Photo: Thorkild Amdi Christensen

This is not necessarily a problem for the various fish populations, which, during the slow grind of evolution, have proved time and time again that they can adapt. However, variations from one year to the next, which fishermen often experience, may become an issue —especially given that intensive fishing may amplify the effects of the variations, when fewer fish are given the opportunity to mature and breed.

Atom-thin film with a host of functions

Since Yunzhong Chen came to Denmark—and to DTU—seven years ago, he has been working to create materials that can be used, for example, to make electronic components even smaller than they are today. Oxides are the key.

We are familiar with such compounds in the form of water (hydrogen oxide), carbon dioxide (CO2) and rust on iron (iron oxide), for example. However, Yuzhong Chen primarily works with the synthetically created strontium titanate (SrTiO3)—the same material as is used to make artificial diamonds—and uses lasers to cultivate it in films so thin that it is almost possible to call them two-dimensional. The finished film is no more than 0.2 mm thick, i.e. the thickness of a single atom.
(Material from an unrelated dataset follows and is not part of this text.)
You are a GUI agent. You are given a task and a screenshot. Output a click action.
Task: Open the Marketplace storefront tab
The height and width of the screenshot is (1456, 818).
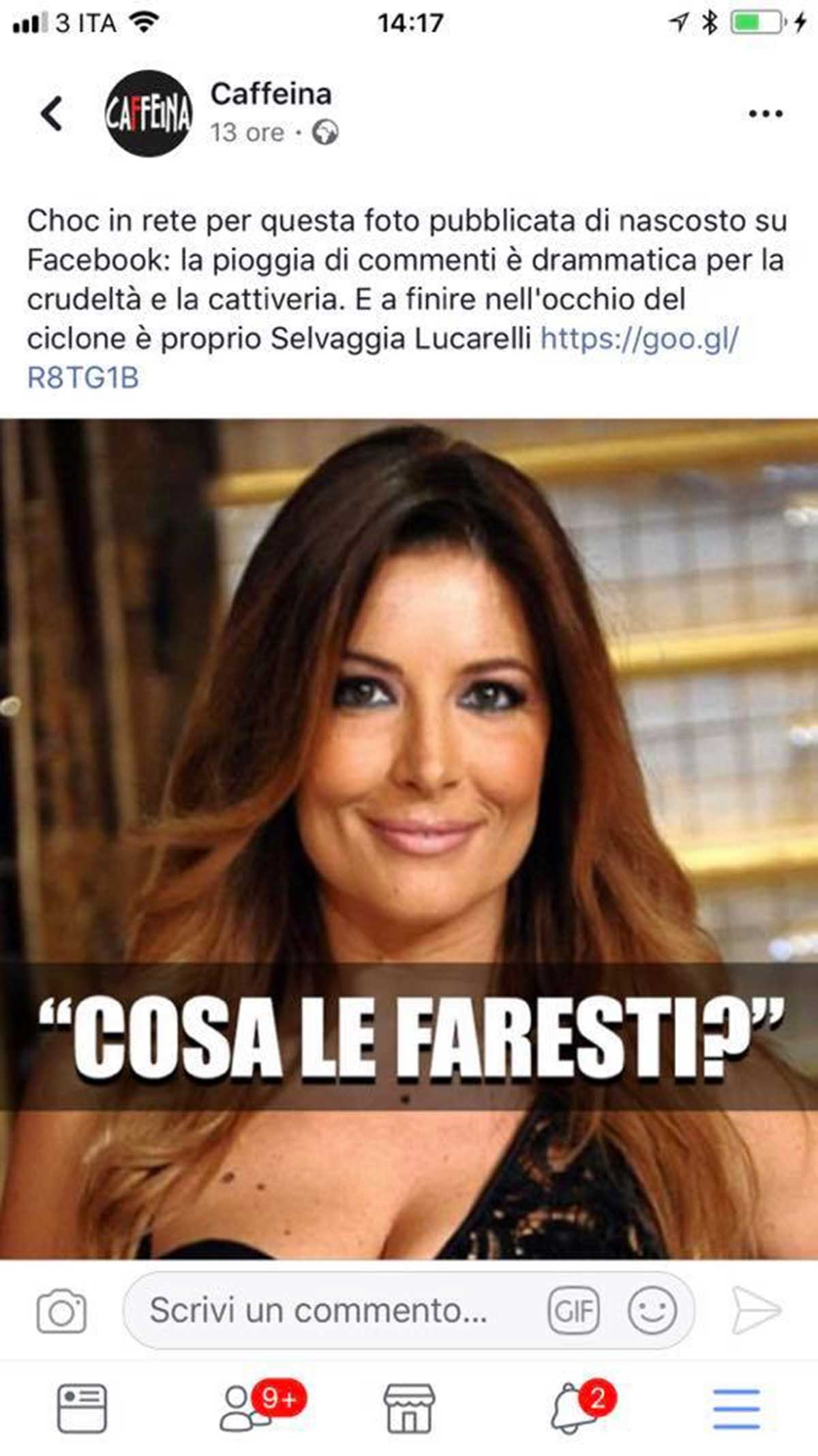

One of the applications of such films is as interfaces in computer systems. This is where information is exchanged, so the capacity of the film to conduct current, for instance, is crucial in determining how efficiently the system functions. That is why researchers have been working flat out for 40 years to identify new materials for interfaces to make them even better. 

It is most common to use semi-conductors today, but Yunzhong Chen is working to develop improved interfaces based on ceramics or super-conductors, where the current can flow freely, without any resistance at all.

Photo: Thorkild Amdi Christensen

“My research has to do with designing new materials and coming as close to the limits of their optimal performance as is possible,” says Yunzhong Chen, who explains that a gas of electrons forms in the interfaces between two oxides, where one may be strontium titanate, and that a number of phenomena—including magnetism, superconductivity, ionic conductivity and ferroelectricity—appear in this gas.

“Using oxides allows us to create much smaller components, while simultaneously having the opportunity to combine many more functions in a single unit. Depending on how you design them, the components can be used for transistors in quantum computers, as catalysts in fuel cells, in sensors, in solar cells, or in data storage units.